The Generals opted to take a delay of game penalty and attempt a 23-yard field goal with just over a minute remaining, but Shenandoah sophomore cornerback Bayvon Young sprang untouched off the left side of the line and blocked the attempt to keep the tie intact and force overtime.

"This game I knew I hadn't had a play the whole game, they weren't throwing the ball. I said 'I know my play was going to come.' And then we got a chance for that field goal and I knew that kick was blocked," Young said.

"As soon as the ball moved, as soon as he twitched I was out the gate. I put my arms out and the ball hit my arm."

Washington and Lee won the overtime toss and elected to go on defense first, and Shenandoah was in the end zone two plays later.

On second-and-7 from the Generals' 22, Ferguson (8-for-18, 95 yards, one touchdown) found Bell for the go-ahead score. Bell was able to create separation from Generals cornerback Will Dyson on the play using a double move, and Ferguson delivered the ball right on time to put Shenandoah up 21-14.

"The corner actually tried to cheat it because usually it's just a little six-yard hitch route," Bell said. "The corner looked like he wanted to cheat it so I just read it how he played it and turned it into a 22-yard fade. Drew threw it perfectly in the right place."

Shenandoah sealed the victory two plays later when Hornets senior Buddy Findley stripped the ball from Generals freshman quarterback Charlie Nelson as he reeled off an 11-yard run inside the Hornets' 15. The Hornets came out of the pile with the football, sending Shenandoah's sideline streaking onto the field in celebration.

"When I saw the quarterback running, I think Byron [Mitchell] had his legs and I was just like 'man, I've got to go for the ball. At this point, tackles, stats, it doesn't really matter. Let's just get off the field,'" said Findley, who finished with 16 tackles. "So I stripped the ball out and I just laid on the ground like 'I hope someone recovered it.' Once I got up, I see everybody rushing the field and I was like 'thank God.'"

Findley's game-clinching defensive play capped an inspired effort from the Hornets' defense, which held Washington and Lee to 300 yards -- including 294 rushing -- on 74 plays. The Generals came into the game averaging an ODAC-best 352.1 rushing yards per game.

Generals freshman Marshall Hollerith finished the game with 123 yards and two touchdowns on 34 carries, while Nelson -- who was filling in for injured starter Nick Lombardo (concussion) -- had 134 yards on 20 carries.

Washington and Lee's best drive of the game came on its opening possession, when the Generals marched 61 yards on 10 plays to take a 7-0 lead.

"The first drive they just kind of did what they do. We couldn't slow them down," Hornets head coach Scott Yoder said. "We buckled down after that. I thought we played a really good first half. Honestly I thought we could've been up two scores and it just didn't work out that way."
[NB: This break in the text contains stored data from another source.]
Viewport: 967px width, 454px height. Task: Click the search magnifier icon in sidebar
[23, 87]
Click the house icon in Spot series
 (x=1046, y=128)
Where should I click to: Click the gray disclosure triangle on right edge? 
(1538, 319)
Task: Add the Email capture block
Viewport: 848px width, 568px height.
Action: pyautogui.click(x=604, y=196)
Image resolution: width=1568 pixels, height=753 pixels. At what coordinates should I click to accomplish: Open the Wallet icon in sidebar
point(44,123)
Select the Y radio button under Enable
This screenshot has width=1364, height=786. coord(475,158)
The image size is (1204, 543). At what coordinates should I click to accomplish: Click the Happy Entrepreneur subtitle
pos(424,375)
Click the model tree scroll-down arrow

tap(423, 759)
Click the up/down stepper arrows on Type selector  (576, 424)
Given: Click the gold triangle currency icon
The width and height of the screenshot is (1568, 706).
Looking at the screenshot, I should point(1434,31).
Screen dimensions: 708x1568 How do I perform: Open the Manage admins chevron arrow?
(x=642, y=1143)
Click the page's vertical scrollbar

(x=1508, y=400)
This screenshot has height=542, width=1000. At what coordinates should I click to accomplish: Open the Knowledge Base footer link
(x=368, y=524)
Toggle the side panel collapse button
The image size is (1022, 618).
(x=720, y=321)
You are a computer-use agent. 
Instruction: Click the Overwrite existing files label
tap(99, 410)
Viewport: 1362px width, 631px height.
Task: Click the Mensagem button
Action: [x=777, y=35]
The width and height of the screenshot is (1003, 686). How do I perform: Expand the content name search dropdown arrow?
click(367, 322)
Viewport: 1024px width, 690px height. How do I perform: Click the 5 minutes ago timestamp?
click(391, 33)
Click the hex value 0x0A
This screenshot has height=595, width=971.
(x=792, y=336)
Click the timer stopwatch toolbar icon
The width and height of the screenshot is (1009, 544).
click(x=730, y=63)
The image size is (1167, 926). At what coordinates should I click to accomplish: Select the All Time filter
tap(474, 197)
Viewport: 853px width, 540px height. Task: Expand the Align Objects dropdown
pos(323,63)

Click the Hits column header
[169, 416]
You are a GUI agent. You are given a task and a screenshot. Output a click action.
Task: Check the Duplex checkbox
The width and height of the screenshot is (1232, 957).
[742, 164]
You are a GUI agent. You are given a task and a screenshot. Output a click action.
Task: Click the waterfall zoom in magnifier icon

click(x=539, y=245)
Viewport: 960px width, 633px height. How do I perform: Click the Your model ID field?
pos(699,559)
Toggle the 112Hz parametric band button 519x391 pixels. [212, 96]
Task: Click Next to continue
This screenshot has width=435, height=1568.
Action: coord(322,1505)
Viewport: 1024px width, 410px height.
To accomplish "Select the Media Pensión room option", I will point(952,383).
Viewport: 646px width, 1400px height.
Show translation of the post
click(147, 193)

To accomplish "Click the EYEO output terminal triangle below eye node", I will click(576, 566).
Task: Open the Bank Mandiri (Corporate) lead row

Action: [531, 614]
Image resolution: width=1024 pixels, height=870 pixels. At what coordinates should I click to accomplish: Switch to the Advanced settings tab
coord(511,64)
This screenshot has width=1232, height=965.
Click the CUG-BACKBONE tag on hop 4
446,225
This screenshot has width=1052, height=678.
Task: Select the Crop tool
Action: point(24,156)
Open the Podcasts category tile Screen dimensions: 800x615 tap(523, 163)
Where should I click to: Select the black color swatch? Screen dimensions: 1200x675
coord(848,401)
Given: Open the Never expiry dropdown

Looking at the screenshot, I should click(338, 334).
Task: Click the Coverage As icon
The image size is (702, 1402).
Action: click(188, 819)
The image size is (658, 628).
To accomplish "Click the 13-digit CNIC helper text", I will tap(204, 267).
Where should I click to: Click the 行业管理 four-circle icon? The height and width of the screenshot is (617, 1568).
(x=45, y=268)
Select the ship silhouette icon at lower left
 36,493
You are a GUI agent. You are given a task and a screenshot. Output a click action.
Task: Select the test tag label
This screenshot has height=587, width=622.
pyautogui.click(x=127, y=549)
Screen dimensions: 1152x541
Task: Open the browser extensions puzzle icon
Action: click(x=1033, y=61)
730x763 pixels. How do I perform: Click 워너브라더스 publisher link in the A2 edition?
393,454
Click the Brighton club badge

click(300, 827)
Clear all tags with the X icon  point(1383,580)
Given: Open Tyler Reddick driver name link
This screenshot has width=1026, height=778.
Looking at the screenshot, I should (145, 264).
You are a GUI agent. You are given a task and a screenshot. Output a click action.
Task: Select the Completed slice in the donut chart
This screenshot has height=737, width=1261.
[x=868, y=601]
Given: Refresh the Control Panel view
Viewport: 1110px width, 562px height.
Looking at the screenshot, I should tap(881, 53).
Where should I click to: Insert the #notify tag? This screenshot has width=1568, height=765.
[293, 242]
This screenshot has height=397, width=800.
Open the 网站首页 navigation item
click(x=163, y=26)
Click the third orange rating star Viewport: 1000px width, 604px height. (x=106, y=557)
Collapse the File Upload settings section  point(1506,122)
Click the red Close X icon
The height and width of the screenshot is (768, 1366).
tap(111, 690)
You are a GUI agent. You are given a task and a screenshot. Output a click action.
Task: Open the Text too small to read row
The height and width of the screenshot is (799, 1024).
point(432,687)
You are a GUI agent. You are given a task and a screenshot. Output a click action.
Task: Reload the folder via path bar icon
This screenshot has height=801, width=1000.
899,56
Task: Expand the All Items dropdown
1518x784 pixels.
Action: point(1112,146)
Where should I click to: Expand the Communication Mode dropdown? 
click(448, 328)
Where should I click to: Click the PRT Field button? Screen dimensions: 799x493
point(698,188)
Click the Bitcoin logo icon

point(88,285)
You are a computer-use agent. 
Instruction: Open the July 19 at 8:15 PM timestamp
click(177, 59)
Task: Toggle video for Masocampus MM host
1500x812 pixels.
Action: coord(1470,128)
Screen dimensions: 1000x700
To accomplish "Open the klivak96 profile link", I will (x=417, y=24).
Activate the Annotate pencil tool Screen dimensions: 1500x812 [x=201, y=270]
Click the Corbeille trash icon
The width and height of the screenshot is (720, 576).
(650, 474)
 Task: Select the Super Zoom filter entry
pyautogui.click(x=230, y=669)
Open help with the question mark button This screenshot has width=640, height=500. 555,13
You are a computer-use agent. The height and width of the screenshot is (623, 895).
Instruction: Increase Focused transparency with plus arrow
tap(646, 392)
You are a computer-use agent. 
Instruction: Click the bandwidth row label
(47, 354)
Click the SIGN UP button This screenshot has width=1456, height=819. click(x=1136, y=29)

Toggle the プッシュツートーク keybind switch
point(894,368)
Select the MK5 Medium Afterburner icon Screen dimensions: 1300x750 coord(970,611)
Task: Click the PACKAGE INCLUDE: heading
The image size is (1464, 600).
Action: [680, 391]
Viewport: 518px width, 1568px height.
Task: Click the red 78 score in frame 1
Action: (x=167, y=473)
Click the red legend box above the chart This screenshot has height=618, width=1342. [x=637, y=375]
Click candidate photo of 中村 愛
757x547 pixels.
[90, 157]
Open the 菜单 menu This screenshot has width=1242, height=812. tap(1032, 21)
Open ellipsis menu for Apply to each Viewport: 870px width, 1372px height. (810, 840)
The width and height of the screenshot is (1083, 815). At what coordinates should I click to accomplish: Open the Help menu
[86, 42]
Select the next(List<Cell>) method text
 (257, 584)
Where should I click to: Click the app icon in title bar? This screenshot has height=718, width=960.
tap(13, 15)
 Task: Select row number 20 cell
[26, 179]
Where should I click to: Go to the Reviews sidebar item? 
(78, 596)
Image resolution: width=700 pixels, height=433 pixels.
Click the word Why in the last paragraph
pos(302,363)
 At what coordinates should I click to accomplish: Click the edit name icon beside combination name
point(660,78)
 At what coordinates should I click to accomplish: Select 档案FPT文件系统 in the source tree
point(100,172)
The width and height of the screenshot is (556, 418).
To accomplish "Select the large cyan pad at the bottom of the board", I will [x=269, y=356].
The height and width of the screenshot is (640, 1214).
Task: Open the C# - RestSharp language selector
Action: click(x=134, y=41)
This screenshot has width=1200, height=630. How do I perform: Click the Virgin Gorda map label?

Shenandoah tied the game on its first possession when freshman Cedrick Delaney turned a screen pass from Justin Neff into a 75-yard touchdown, but the Hornets missed a pair of field goals (37, 28 yards) in the first half that kept the game tied at 7-7 going into halftime.

Washington and Lee scored midway through the third quarter on a 1-yard run by Hollerith to take a 14-7 lead, but Shenandoah responded with a 13-play, 80-yard drive that ended with a 1-yard plunge by Andrew Smith (22 carries, 66 yards).